DOCUMENT EXCERPT –
The lawsuit said Keyes “brutally and viciously raped, sodomized and molested” the girl each time he checked her out of school. Keyes brought the girl back to school and checked her in after the alleged attacks, the lawsuit said.

Keyes was convicted of sexual battery in the assaults and has been serving a 10-year prison sentence since 2009, according to the Mississippi Department of Corrections website. ‘

In dismissing the lawsuit, U.S. District Judge Keith Starrett said the girl had no constitutional guarantee of protection at the school under the circumstances in this case. He said the education officials named as individual defendants in the lawsuit had immunity.

The 5th Circuit panel only reinstated the lawsuit against the school, not the individual school district officials.

The school district contends a failure to check Keyes’ identity did not amount to a constitutional violation

The primary allegation in the lawsuit is that the school’s check-out policy failed to protect the girl from a predator.

Much of the legal maneuvering has involved arguments about whether a constitutional violation occurred and whether a school can be held responsible in such a case.

At the beginning of school, guardians fill out a form in which they list people who have permission to check out a child. The lawsuit said that Keyes was not on the list of people approved to check out the girl and that school officials didn’t ask for identification to compare with the list.

DATASET –
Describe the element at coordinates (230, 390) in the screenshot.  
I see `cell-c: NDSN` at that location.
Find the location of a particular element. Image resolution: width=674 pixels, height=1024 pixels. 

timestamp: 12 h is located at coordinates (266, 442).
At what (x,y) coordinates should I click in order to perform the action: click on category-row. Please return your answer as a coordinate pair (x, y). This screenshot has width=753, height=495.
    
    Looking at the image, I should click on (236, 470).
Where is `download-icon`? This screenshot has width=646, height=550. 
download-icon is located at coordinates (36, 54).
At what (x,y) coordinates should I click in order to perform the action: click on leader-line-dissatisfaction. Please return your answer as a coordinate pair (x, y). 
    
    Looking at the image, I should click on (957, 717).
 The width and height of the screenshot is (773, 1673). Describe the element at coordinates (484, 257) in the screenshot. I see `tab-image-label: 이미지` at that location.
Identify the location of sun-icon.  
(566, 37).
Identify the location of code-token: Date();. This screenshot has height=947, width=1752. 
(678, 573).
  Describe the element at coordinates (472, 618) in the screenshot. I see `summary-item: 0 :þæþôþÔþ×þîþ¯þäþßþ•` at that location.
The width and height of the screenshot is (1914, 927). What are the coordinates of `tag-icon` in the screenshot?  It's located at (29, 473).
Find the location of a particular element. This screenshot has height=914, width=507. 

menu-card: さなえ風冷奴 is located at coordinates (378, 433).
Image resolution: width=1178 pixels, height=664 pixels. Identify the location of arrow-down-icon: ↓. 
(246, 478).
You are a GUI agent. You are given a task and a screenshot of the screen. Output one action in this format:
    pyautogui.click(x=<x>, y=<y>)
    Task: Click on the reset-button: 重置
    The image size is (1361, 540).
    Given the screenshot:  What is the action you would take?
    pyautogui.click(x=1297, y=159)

EXERCISE REQUIREMENTS –
1. Copy the lawsuit news excerpt word for word, in full.
2. In the entries, take the lines starting at the one containing "click on leader-line-dissatisfaction." and ending at the one containing "Looking at the image, I should click on (957, 717).", and output only those lines with "coordinate pair" changed to "point" and everything else left the same.

ANSWERS FOR EACH ITEM –
1.
The lawsuit said Keyes “brutally and viciously raped, sodomized and molested” the girl each time he checked her out of school. Keyes brought the girl back to school and checked her in after the alleged attacks, the lawsuit said.

Keyes was convicted of sexual battery in the assaults and has been serving a 10-year prison sentence since 2009, according to the Mississippi Department of Corrections website. ‘

In dismissing the lawsuit, U.S. District Judge Keith Starrett said the girl had no constitutional guarantee of protection at the school under the circumstances in this case. He said the education officials named as individual defendants in the lawsuit had immunity.

The 5th Circuit panel only reinstated the lawsuit against the school, not the individual school district officials.

The school district contends a failure to check Keyes’ identity did not amount to a constitutional violation

The primary allegation in the lawsuit is that the school’s check-out policy failed to protect the girl from a predator.

Much of the legal maneuvering has involved arguments about whether a constitutional violation occurred and whether a school can be held responsible in such a case.

At the beginning of school, guardians fill out a form in which they list people who have permission to check out a child. The lawsuit said that Keyes was not on the list of people approved to check out the girl and that school officials didn’t ask for identification to compare with the list.

2.
At what (x,y) coordinates should I click in order to perform the action: click on leader-line-dissatisfaction. Please return your answer as a point (x, y). 
    
    Looking at the image, I should click on (957, 717).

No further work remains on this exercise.